Arrange your time and place and then decide upon the order in which you will speak. A very common procedure is:

First affirmative7 minutes
First negative7 minutes
Second affirmative7 minutes
Second negative7 minutes
Third affirmative7 minutes
Third negative7 minutes
First negative5 minutes in rebuttal
First affirmative5 minutes in rebuttal.

No, a seven minutes’ speech is not very long but longer bursts of eloquence are likely to be tiresome. It is much better to have a short snappy debate full of interest and prevented from giving weariness by the constant change of speakers than to have ponderous proceedings. Moreover, in the schedule given above, fifty-two minutes is consumed, and that’s quite a while. Of course the number of contestants may vary and the time allotted each may be varied also.

Who shall preside?

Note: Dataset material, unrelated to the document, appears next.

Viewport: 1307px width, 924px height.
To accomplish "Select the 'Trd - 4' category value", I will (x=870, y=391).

Well, if you have a club of your own, your president or in his absence, your vice-president, would naturally preside. If you should desire to pay some person a compliment, someone else may be asked, provided, of course, it was agreeable to the two officers who are by the rules of society work, entitled to that honor. If you have no formal organization, you can select anyone you choose. In doing so, you and your opponents would select someone who is dignified yet kindly, one who will not allow any “rough house” or boisterous conduct but who is respected by and fond of boys and who is, of course, absolutely fair.

Of course you must select your judges, generally three. Do not think, however, that it is an easy task to judge a debate. Choose no one as a judge who may have a personal prejudice for or against one of the speakers. If he is but indifferently or lazily honest, he is likely to favor his friend. If he is conscientious, he may in his very effort to be fair, and not lean toward his friend, lean the other way and really be unfair to him.

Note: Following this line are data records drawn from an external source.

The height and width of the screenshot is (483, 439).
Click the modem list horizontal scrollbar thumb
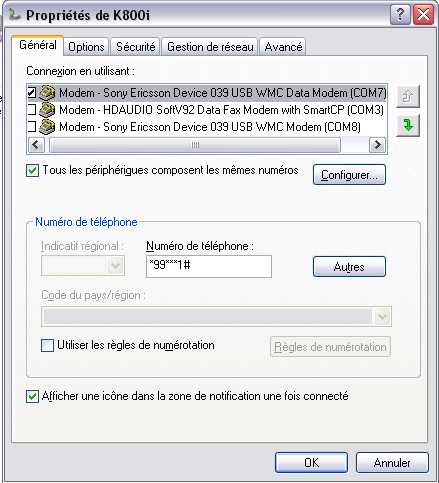(x=195, y=145)
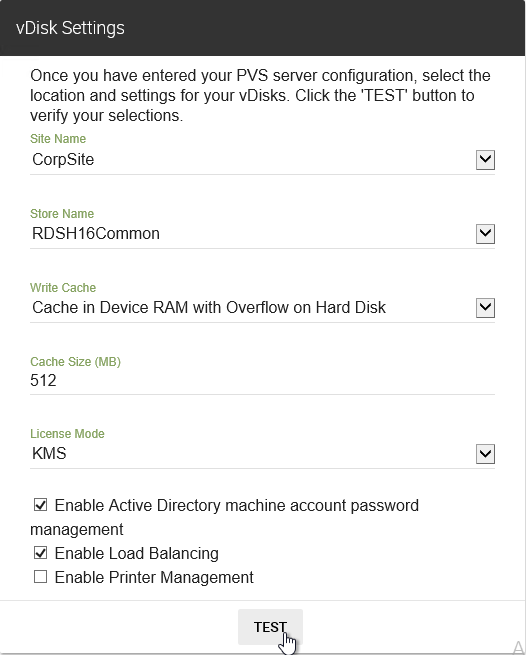Viewport: 526px width, 655px height.
Task: Open the License Mode dropdown arrow
Action: tap(485, 454)
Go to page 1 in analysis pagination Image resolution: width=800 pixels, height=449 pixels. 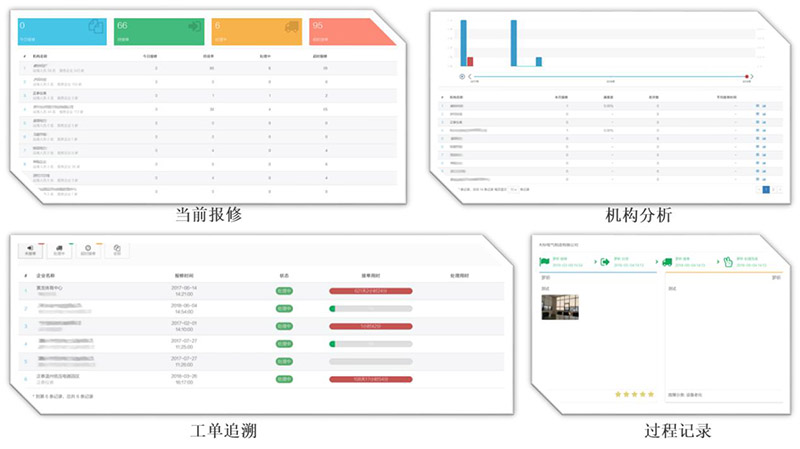click(766, 188)
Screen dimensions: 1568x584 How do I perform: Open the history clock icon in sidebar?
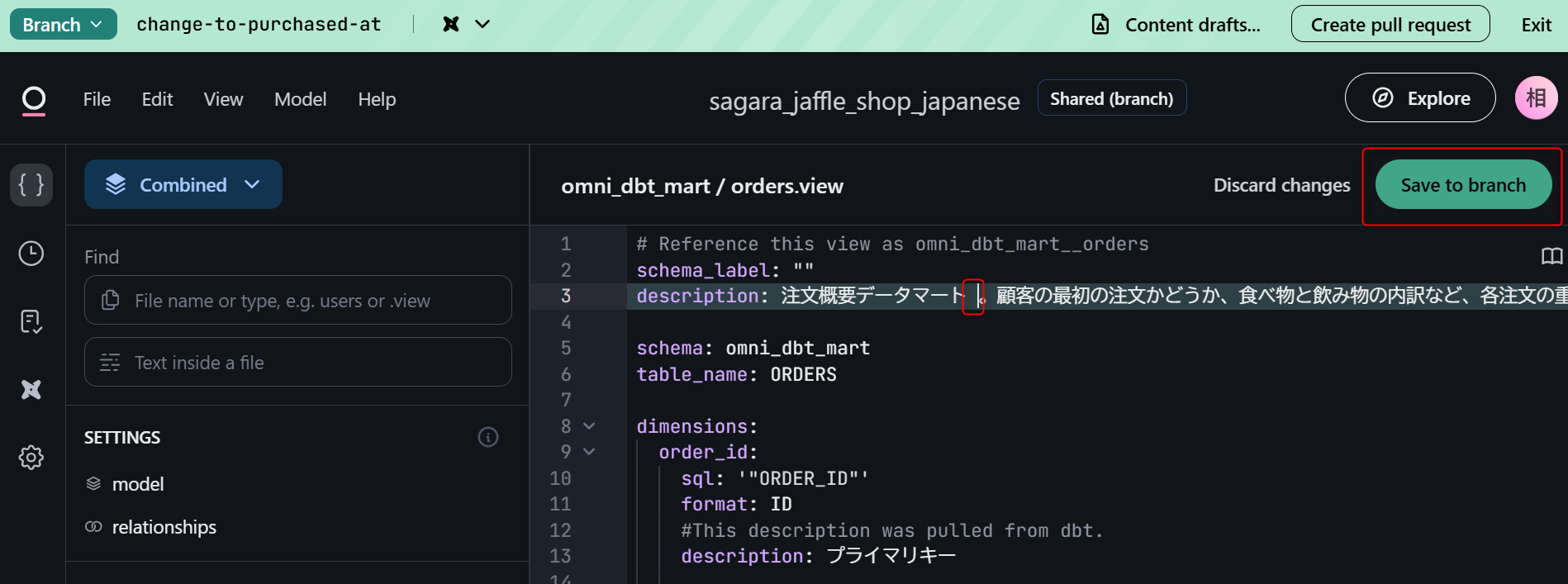tap(31, 254)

Choose as a judge no one who is known to have a prejudice on the question itself. The harassed judge must never forget that he is deciding on the merits of the debate, not on the merits of the question. He must weigh the arguments presented, paying no attention to other arguments, weighty to him, but left behind in the armory by the warring debater.

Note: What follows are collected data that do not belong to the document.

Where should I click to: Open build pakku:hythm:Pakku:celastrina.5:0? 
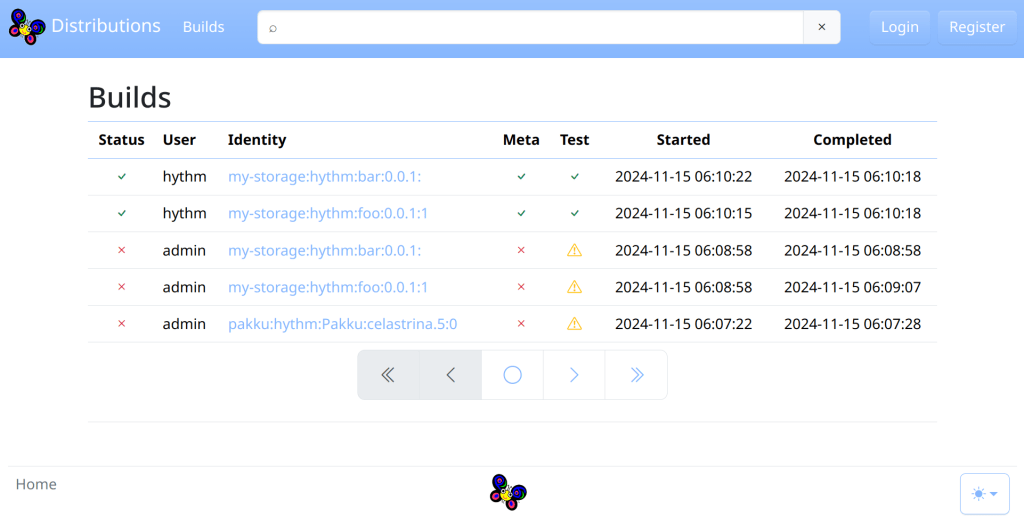tap(342, 324)
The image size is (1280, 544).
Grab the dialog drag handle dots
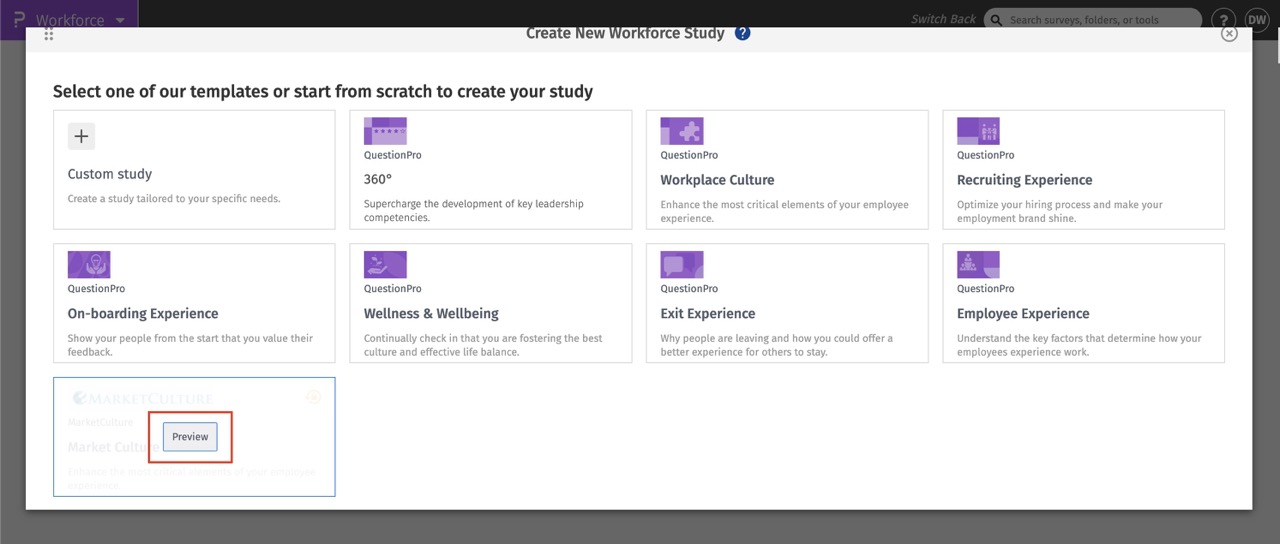(49, 34)
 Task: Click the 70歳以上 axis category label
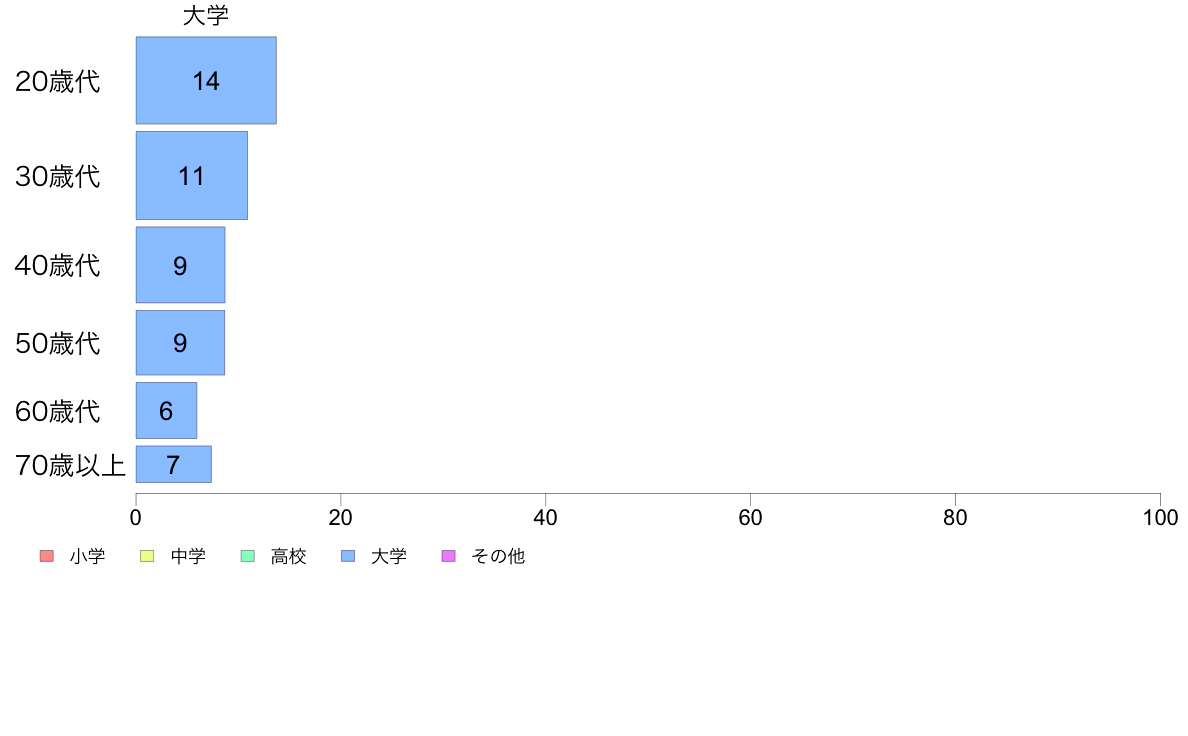70,465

Because this task is so onerous and, indeed, so valuable in its training, it is an excellent plan to have members of your group—society, class or patrol or whatever it may be—act as judges. The practice in so weighing arguments and evidence will be invaluable to them when their time to debate comes around. In formal contests, however, you will call upon teachers, lawyers, ministers; men who are trained to think clearly and definitely and whose decision will mean something as fairly standing for the judgment of your community. For it is to this community judgment your real debate in life must appeal, and you must learn as soon as possible to aim at no less a tribunal.

So difficult is judging, that to the [Appendix], beginning on page 153, I have added a chapter designed to be helpful.